:: TEXT PROVIDED ::
########
Uncertainty (What else?)
Photo by Sean Benesh / Unsplash

We made it to February. Congratulations.

My living and dining rooms are currently full of boxes—both those containing a total of around 1200 books, and those waiting to be packed with... books.

Last spring we raised around $31,000 CAD on Kickstarter to finance production of Quilting: A Modern Creative Journey Through an Age-Old Craft, by Andrea Tsang Jackson, which hits shelves on February 18th. I'm spending the first half of February packing and shipping rewards to backers, some of which contain any number of other items, part of exclusive bundles offered during the campaign.

One day, I hope to look back on these days knowing that in addition to all the other ways crowdfunding helped me get the company off the ground, it also gave me an intimate, deep understanding of logistics I wouldn't have otherwise.

Of course, I'm burying the lede. On Saturday, Feb 1, two dear friends came over for hours to help me start packing orders. I fed them lunch. There were Cool Ranch Doritos.

Just as I stepped out to walk the dog in the middle of the afternoon, I saw a text from my husband that Trump's tariffs were coming, for sure.

As I took a slow perambulation around the block while skimming the New York Times, I let my mind go to places I'm usually good at preventing it from going: all the ways the house of cards holding up this fragile startup press could come crashing down.

One of my two major goals for 2025, which I put down in ink as I worked through my reflections and plans back in December, was to work toward establishing sales and distribution for our books in the U.S.

On the upside: I don't have that yet, so I can't lose it.
########
:: DATA ::
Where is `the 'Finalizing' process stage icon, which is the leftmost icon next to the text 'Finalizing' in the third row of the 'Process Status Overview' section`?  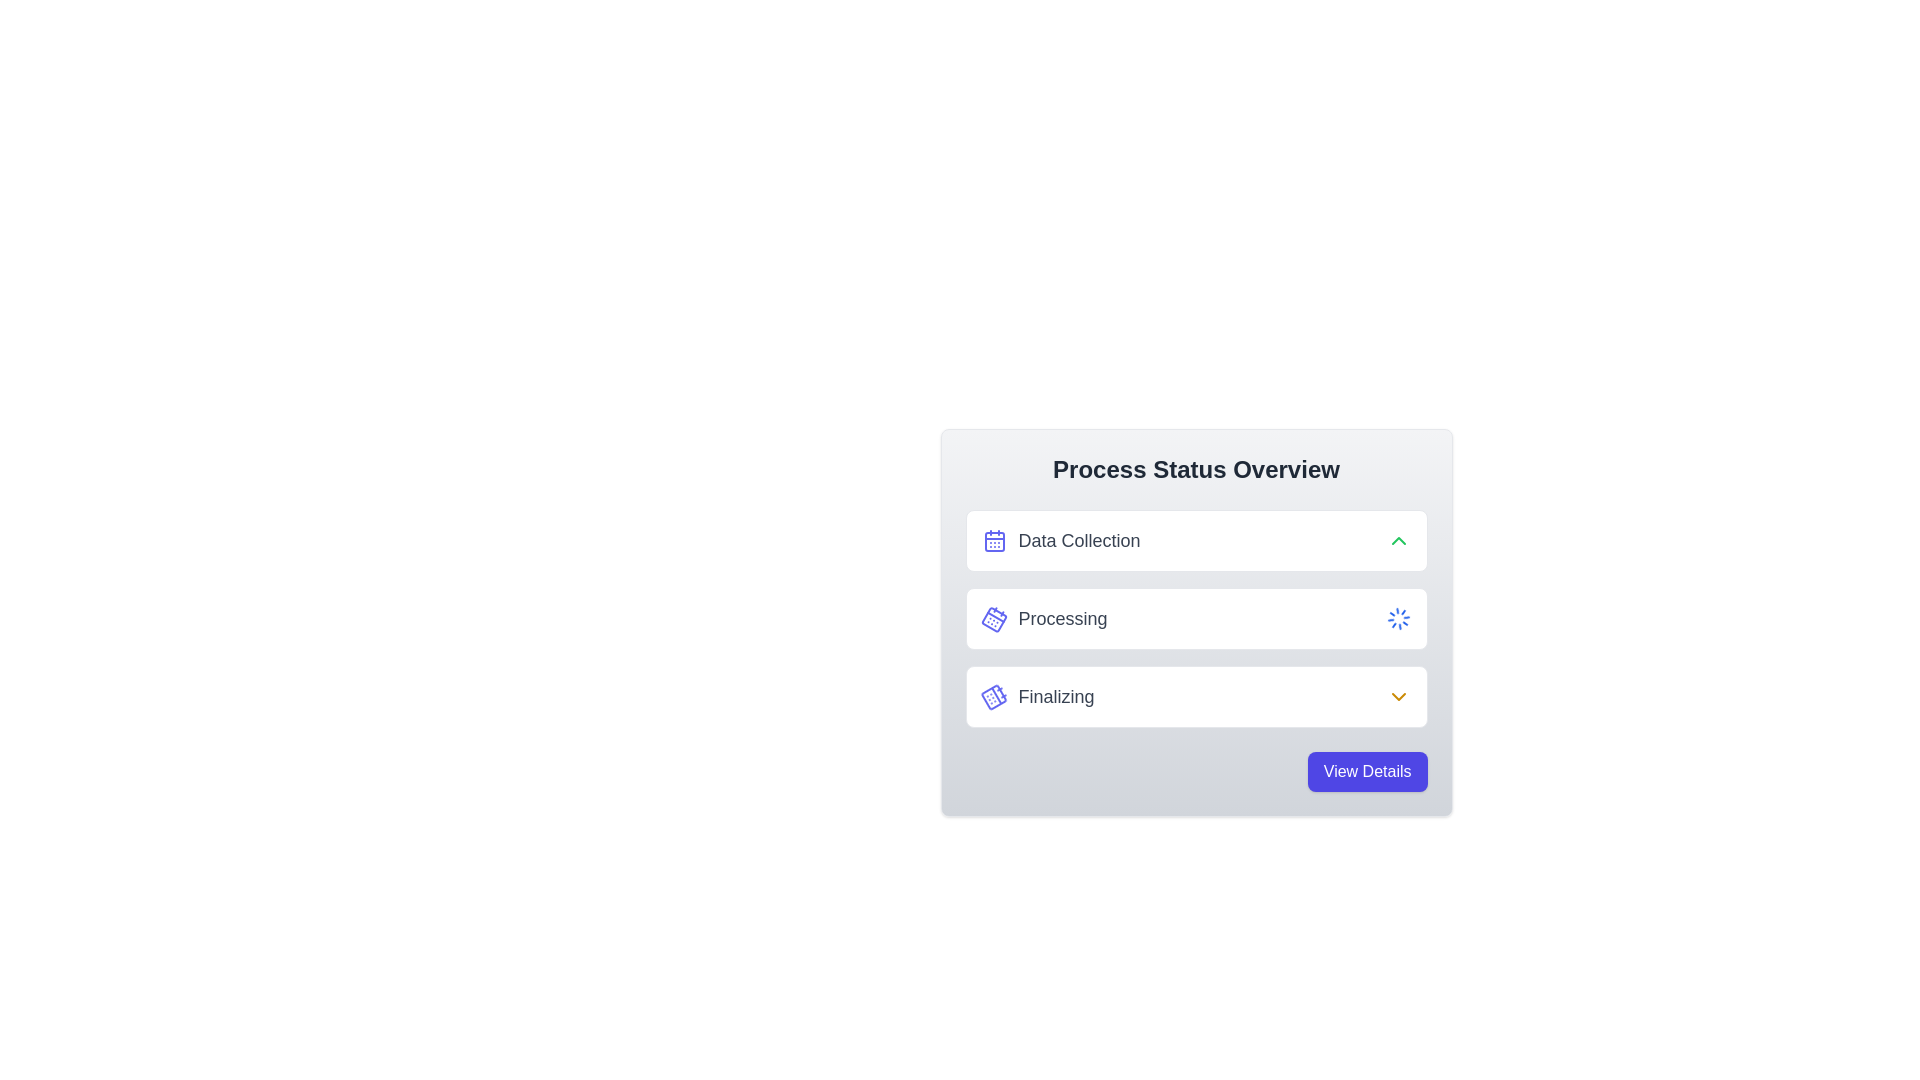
########
:: PROBLEM DESCRIPTION ::
Retype, without changes, the passage of the essay on uncertainty that begins at the words "We made it to" and stops after "wouldn't have otherwise.".

:: COMPLETED EXERCISE ::
We made it to February. Congratulations.

My living and dining rooms are currently full of boxes—both those containing a total of around 1200 books, and those waiting to be packed with... books.

Last spring we raised around $31,000 CAD on Kickstarter to finance production of Quilting: A Modern Creative Journey Through an Age-Old Craft, by Andrea Tsang Jackson, which hits shelves on February 18th. I'm spending the first half of February packing and shipping rewards to backers, some of which contain any number of other items, part of exclusive bundles offered during the campaign.

One day, I hope to look back on these days knowing that in addition to all the other ways crowdfunding helped me get the company off the ground, it also gave me an intimate, deep understanding of logistics I wouldn't have otherwise.